Tired of waiting for state regulators, county teams are working in neighborhoods affected by contamination from the now-closed Exide battery plant to test soil and offer resources to residents, the Board of Supervisors was told Thursday.
Supervisor Hilda Solis said residents deserved quick action.
“For over three decades, the Exide battery plant operated on a temporary permit. During that time, the company rained arsenic, benzene and lead down on its neighbors,” Solis said. “For too long, the concerns of nearby residents went unheard or were ignored.”
The Department of Public Health has a dozen three-person teams testing soil at 45-50 homes per day, the department’s interim director, Cynthia Harding, told the supervisors.
The Exide plant permanently closed in March 2015, but “left behind a legacy of environmental contamination in Maywood, Huntington Park, Boyle Heights, Commerce and East Los Angeles” reaching out in about a 1.75-mile radius, Harding said.
Though gaseous plant emissions are no longer an issue, lead contamination in the soil, which can cause developmental delays and cognitive impairments, remains a concern.
The county estimates that up to 10,000 homes could have lead contamination, with about 10 percent of those expected to show levels qualifying as hazardous waste.
In one bit of good news, the deputy director of the department’s Health Protection Division said only about 6 percent of the homes evaluated to date have shown that highest level of contamination.
DPH teams, which work with an outside contractor, offer results to residents one day after testing soil outside their homes, according to Solis.
“They’re going to get results the next day,” Solis said. “That’s something that (the Department of Toxic Substances Control) should have been doing all along.”
If lead contamination is found, public health nurses meeting with families recommend blood tests for any children living in the home. Those tests are provided free of charge by the county.
To date, 398 homes have been tested by county workers and officials hope to reach a goal of 500 by March 15.

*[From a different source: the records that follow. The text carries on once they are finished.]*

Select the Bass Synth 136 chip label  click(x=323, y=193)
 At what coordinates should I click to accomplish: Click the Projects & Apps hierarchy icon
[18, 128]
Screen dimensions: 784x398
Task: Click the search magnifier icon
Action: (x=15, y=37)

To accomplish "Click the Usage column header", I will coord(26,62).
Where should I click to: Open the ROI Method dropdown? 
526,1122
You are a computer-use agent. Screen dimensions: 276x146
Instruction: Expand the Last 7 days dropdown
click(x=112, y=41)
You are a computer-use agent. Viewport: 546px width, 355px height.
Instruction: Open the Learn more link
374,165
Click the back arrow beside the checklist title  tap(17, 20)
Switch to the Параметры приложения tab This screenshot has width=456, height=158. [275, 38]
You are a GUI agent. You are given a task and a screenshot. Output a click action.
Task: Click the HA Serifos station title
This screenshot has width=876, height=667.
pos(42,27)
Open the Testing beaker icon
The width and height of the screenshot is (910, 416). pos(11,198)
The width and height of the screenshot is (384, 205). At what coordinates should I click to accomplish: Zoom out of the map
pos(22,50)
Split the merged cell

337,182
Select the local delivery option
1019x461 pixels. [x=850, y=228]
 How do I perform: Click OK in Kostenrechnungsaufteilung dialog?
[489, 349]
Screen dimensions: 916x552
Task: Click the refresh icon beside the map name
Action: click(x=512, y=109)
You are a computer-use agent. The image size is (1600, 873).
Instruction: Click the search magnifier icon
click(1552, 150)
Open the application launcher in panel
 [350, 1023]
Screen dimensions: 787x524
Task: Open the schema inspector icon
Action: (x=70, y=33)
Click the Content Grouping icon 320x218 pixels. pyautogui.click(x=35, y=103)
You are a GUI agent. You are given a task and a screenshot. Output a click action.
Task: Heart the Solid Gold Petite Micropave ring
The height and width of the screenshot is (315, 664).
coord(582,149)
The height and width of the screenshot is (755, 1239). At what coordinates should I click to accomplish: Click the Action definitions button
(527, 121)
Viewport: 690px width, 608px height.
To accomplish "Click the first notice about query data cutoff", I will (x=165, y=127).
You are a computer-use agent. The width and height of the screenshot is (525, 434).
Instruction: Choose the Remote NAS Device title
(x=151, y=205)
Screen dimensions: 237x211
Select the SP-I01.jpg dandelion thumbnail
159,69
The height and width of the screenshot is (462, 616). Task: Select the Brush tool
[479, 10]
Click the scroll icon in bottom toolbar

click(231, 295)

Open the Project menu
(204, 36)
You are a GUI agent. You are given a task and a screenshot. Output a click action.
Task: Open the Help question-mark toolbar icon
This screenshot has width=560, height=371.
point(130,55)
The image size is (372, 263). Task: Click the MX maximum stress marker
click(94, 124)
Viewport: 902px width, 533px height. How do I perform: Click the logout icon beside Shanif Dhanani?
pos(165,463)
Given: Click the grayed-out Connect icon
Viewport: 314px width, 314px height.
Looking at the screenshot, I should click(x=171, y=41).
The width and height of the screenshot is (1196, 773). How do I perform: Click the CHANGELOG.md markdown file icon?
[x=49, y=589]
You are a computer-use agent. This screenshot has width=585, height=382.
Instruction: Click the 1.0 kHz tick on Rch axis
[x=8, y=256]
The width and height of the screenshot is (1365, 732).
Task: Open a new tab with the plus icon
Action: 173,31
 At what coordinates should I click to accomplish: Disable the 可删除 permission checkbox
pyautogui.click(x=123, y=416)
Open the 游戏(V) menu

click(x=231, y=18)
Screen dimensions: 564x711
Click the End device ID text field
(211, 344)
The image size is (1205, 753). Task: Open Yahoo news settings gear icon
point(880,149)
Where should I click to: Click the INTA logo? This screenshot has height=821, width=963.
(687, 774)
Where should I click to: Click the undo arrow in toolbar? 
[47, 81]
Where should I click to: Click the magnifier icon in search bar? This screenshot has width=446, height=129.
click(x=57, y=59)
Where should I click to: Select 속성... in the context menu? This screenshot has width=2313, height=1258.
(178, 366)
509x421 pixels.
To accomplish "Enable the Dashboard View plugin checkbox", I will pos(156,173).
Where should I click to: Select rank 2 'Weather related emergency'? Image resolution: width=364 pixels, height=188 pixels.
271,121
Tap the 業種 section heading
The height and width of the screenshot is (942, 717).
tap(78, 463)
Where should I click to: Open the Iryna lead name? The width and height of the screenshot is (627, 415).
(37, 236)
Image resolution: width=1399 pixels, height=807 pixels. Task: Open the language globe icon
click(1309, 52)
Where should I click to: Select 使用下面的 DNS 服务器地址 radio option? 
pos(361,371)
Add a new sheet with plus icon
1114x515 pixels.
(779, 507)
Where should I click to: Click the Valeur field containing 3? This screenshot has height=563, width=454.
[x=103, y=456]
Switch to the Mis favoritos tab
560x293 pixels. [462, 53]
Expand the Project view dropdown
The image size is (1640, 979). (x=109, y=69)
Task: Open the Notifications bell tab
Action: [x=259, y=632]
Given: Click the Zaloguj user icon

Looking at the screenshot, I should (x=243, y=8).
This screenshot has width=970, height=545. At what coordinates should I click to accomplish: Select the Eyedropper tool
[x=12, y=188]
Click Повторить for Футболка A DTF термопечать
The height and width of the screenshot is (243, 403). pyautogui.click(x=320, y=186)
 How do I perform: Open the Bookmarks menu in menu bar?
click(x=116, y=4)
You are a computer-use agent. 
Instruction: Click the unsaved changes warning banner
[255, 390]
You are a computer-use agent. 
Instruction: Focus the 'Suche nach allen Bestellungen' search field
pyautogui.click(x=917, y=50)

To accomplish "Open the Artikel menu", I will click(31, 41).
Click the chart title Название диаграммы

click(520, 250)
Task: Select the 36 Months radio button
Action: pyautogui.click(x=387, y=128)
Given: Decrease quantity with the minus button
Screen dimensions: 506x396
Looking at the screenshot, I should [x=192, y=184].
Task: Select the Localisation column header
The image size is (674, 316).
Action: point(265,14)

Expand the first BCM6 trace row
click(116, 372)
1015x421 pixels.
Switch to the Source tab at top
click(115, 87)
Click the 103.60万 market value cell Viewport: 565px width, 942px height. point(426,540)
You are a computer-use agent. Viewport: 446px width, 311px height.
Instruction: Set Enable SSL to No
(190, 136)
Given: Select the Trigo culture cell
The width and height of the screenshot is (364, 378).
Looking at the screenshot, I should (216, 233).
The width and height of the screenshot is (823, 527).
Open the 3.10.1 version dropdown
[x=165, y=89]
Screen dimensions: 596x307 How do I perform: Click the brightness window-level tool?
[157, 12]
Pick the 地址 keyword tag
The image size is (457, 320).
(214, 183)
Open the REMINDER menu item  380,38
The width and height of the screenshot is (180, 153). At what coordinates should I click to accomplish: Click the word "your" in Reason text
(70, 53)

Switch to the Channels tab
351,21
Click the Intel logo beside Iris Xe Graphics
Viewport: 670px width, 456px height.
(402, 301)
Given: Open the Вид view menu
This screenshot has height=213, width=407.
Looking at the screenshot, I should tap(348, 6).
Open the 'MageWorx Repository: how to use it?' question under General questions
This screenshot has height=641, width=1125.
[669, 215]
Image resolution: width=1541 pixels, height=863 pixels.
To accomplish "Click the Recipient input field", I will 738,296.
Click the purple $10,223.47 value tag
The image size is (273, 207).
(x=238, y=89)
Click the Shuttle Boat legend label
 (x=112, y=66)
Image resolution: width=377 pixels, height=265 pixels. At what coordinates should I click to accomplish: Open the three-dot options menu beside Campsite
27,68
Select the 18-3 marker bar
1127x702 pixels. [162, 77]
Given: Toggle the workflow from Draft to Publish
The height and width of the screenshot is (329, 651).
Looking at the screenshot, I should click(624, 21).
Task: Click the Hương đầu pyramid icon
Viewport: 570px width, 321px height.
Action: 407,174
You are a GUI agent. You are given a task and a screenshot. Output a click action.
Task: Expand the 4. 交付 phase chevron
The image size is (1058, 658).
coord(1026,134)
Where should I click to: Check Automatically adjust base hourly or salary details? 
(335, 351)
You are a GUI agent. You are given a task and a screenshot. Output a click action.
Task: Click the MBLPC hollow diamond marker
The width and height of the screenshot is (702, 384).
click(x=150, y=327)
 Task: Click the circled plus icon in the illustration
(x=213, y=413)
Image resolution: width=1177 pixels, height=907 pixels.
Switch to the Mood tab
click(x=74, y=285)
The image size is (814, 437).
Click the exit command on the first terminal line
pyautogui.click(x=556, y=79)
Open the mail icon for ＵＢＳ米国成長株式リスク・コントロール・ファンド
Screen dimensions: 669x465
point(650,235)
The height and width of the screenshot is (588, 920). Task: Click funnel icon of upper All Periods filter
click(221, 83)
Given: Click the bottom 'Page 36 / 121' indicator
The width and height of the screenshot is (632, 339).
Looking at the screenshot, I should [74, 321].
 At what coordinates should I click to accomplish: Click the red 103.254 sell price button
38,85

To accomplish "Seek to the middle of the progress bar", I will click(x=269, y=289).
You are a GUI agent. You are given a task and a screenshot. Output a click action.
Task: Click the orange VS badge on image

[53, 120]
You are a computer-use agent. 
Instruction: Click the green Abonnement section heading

“It’s really critical that all 10,000 homes get assessed,” Harding told the Board of Supervisors.
Even more important, Solis said, is finding out from state regulators, “How immediately will they begin the cleanup?”
Last month, Gov. Jerry Brown proposed an additional $176.6 million for further testing and cleanup, but those funds are subject to approval of the state budget.
As of year-end, DTSC workers had removed more than 10,000 tons of contaminated soil, analyzed more than 20,000 soil samples from hundreds of properties and cleaned up 186 residential yards.
When Exide agreed to close the lead-acid battery recycling plant, it committed to pay $50 million for cleanup of the site and surrounding neighborhoods. Of that amount, $26 million is meant to be set aside for residential cleanup.
As of last August, Exide, which filed for bankruptcy in 2013, had paid $9 million into a trust and another $5 million was due to be paid by March 2020, according to state officials.